Exercise: Retype each of the records below line for line, changing nothing.

··········

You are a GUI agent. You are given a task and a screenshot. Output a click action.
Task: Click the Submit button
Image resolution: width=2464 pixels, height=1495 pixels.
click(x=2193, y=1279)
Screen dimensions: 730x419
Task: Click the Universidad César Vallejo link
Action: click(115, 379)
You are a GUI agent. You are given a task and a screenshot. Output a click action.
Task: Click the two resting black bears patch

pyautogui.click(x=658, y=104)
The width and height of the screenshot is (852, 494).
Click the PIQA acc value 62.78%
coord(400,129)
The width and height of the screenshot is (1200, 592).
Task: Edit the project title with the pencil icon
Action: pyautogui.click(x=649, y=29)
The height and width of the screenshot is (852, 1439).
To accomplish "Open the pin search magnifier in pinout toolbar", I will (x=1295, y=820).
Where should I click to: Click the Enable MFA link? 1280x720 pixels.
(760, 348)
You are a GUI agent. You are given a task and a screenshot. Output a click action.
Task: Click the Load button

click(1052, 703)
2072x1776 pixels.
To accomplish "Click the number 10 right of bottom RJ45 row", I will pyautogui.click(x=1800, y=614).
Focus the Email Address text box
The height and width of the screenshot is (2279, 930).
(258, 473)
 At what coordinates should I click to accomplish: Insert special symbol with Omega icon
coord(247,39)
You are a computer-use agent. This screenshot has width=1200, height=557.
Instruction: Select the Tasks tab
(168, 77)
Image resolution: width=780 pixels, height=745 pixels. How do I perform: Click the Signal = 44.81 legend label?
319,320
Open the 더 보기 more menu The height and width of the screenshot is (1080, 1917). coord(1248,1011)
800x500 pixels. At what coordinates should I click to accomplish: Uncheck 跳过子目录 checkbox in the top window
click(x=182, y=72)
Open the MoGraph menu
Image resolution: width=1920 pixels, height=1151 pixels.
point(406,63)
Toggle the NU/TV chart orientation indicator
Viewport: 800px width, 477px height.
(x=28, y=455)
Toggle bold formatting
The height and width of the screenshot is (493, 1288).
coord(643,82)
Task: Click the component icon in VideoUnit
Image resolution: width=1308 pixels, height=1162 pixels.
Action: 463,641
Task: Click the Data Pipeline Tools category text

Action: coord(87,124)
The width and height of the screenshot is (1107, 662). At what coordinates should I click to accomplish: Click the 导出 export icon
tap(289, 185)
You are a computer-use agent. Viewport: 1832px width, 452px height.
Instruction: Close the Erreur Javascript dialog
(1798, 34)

··········

Task response:
You are a GUI agent. You are given a task and a screenshot. Output a click action.
Task: Click the Submit button
Image resolution: width=2464 pixels, height=1495 pixels.
click(x=2193, y=1279)
Screen dimensions: 730x419
Task: Click the Universidad César Vallejo link
Action: click(115, 379)
You are a GUI agent. You are given a task and a screenshot. Output a click action.
Task: Click the two resting black bears patch

pyautogui.click(x=658, y=104)
The width and height of the screenshot is (852, 494).
Click the PIQA acc value 62.78%
coord(400,129)
The width and height of the screenshot is (1200, 592).
Task: Edit the project title with the pencil icon
Action: pyautogui.click(x=649, y=29)
The height and width of the screenshot is (852, 1439).
To accomplish "Open the pin search magnifier in pinout toolbar", I will (x=1295, y=820).
Where should I click to: Click the Enable MFA link? 1280x720 pixels.
(760, 348)
You are a GUI agent. You are given a task and a screenshot. Output a click action.
Task: Click the Load button

click(1052, 703)
2072x1776 pixels.
To accomplish "Click the number 10 right of bottom RJ45 row", I will pyautogui.click(x=1800, y=614).
Focus the Email Address text box
The height and width of the screenshot is (2279, 930).
(258, 473)
 At what coordinates should I click to accomplish: Insert special symbol with Omega icon
coord(247,39)
You are a computer-use agent. This screenshot has width=1200, height=557.
Instruction: Select the Tasks tab
(168, 77)
Image resolution: width=780 pixels, height=745 pixels. How do I perform: Click the Signal = 44.81 legend label?
319,320
Open the 더 보기 more menu The height and width of the screenshot is (1080, 1917). coord(1248,1011)
800x500 pixels. At what coordinates should I click to accomplish: Uncheck 跳过子目录 checkbox in the top window
click(x=182, y=72)
Open the MoGraph menu
Image resolution: width=1920 pixels, height=1151 pixels.
point(406,63)
Toggle the NU/TV chart orientation indicator
Viewport: 800px width, 477px height.
(x=28, y=455)
Toggle bold formatting
The height and width of the screenshot is (493, 1288).
coord(643,82)
Task: Click the component icon in VideoUnit
Image resolution: width=1308 pixels, height=1162 pixels.
Action: 463,641
Task: Click the Data Pipeline Tools category text

Action: coord(87,124)
The width and height of the screenshot is (1107, 662). At what coordinates should I click to accomplish: Click the 导出 export icon
tap(289, 185)
You are a computer-use agent. Viewport: 1832px width, 452px height.
Instruction: Close the Erreur Javascript dialog
(1798, 34)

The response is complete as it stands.